Тут Тихон различил голоса татей и скулеж Тузика! Так и есть, все трое противников подавали признаки жизни и даже старались, хоть и без должного усердия, спасти какие-то предметы из порушенного жилища. Кроме пса, конечно. Ветром доносились свирепые ругательства и проклятия в адрес лазутчика. Тузик, вторя им, перемежал вой с лаем, но предпочитал держаться подальше от огня.
Тихон сардонически захохотал и продолжил путь в избушку егеря. «Казнят меня за такое безобразие, словно Франсуа Вийона, – подумал он с некоторой гордостью. – Нет, его же король помиловал». Это утешало.
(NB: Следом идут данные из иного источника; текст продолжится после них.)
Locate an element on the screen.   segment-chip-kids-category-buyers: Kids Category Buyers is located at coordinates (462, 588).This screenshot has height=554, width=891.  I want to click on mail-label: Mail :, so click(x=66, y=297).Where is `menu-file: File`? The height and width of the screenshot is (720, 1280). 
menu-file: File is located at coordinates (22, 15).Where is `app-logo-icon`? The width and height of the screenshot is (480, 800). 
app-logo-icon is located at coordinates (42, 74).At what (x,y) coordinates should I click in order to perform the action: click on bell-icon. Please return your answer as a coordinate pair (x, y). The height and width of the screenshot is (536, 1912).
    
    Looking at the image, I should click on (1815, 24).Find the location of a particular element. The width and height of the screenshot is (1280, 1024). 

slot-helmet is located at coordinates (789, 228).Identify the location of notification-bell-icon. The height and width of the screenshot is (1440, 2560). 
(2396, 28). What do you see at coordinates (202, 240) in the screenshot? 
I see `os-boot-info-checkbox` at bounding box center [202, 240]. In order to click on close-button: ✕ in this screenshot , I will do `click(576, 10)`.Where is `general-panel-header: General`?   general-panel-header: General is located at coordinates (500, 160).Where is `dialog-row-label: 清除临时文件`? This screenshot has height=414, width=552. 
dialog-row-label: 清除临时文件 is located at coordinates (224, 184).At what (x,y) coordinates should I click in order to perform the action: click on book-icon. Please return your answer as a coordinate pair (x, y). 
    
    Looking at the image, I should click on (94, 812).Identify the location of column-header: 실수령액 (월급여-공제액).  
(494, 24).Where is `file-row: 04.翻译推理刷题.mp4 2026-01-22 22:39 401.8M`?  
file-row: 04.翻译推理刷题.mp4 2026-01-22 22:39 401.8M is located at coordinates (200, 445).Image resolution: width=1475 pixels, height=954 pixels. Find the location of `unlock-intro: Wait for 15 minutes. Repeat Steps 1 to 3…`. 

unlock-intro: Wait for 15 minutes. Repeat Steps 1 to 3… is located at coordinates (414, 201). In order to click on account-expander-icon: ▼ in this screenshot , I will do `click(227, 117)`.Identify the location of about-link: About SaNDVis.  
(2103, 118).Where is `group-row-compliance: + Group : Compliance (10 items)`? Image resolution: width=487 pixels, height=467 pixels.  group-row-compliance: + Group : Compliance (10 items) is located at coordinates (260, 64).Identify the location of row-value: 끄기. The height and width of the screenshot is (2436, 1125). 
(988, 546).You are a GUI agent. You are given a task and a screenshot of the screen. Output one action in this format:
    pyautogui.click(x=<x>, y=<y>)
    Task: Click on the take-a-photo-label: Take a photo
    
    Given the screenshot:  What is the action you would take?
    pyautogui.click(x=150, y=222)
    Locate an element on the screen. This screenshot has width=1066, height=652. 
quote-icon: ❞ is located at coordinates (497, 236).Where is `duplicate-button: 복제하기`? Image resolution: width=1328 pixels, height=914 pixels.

Лесное пристанище нашел он с немалыми затруднениями. Близкое знакомство с вонючим железным монстром, смертельные схватки с обитателями бивуака так утомили его, что он едва чуял под собой ноги, когда пробирался во тьме, руководствуясь почти единственно звериным чутьем. Ни Песья звезда, ни Луна, ни прочие небесные светила подсобить в поисках ему не могли, ибо прятались за тучами. Однако память об утренней вылазке, запах дыма и ветер, пусть и слабый в лесу, все же вывели его к жилищу.
В окошке горел свет. Видимо, Глафира к сему моменту пробудилась и теперь в тревоге гадала, куда запропастился граф Балиор. Он же первым делом подкинул в ясли Копне сена, а потом уже поспешил в дом.
– Слава Богу, ты вернулся! – приветила его в дверях Глафира, которая сразу заслышала возню в сенях. – А! – Она прижала ладошку ко рту и прянула назад с круглыми глазами.
– Что, что со мной? – озадачился поэт.
– Да вы ли это, Тихон Иванович?
– А то кто же!
– Кто там? – послышался слабый голос Манефы. – Черт за мной явился?
– Много чести будет! Это Тихон Иванович воротился с мешком провианта!.. Страсть-то какая. – Глафира не утерпела и на минутку прижалась к поэту с растерянной улыбкой. – Ну и напугал ты меня, Тиша. Думала уже, схватили тебя люди Струйского за непозволительную ловитву, или еще что ужасное стряслось. Вон как гремело! Почто так долго? Темно ведь, разве можно в такое время по лесу бродить? Хотела бежать на поиски! Что у тебя с лицом случилось, весь ведь в саже, словно дымоход чистил!
– Бежать она хотела, как же, – закашлялась на полатях Манефа и ненадолго выглянула из-за печной трубы. – Ведро-то выносить боялась. Простужусь, мол, как ты. Привет, Тиша! Ох, ну у тебя и рожа, братец, точно в грязи извалялся, и одежка такая же.
– Помолчала бы уж, мадемуазель, неровен час горло надорвешь, – заметила Глафира.
– Ты мне рот не затыкай, Глашка. – Растрепанная Манефа еще больше высунулась наружу, нимало не смущаясь наготы, и махнула Тихону тонкой рукою, ухмыляясь при том в полный рот. Выглядела она намного лучше, чем поутру, хотя и чувствовалось, что простуда едва отступила. – Ты нам дичи приволок? Или рыбы поймал? Скажи хоть что-нибудь, или ты самогону во рту принес? А то давай.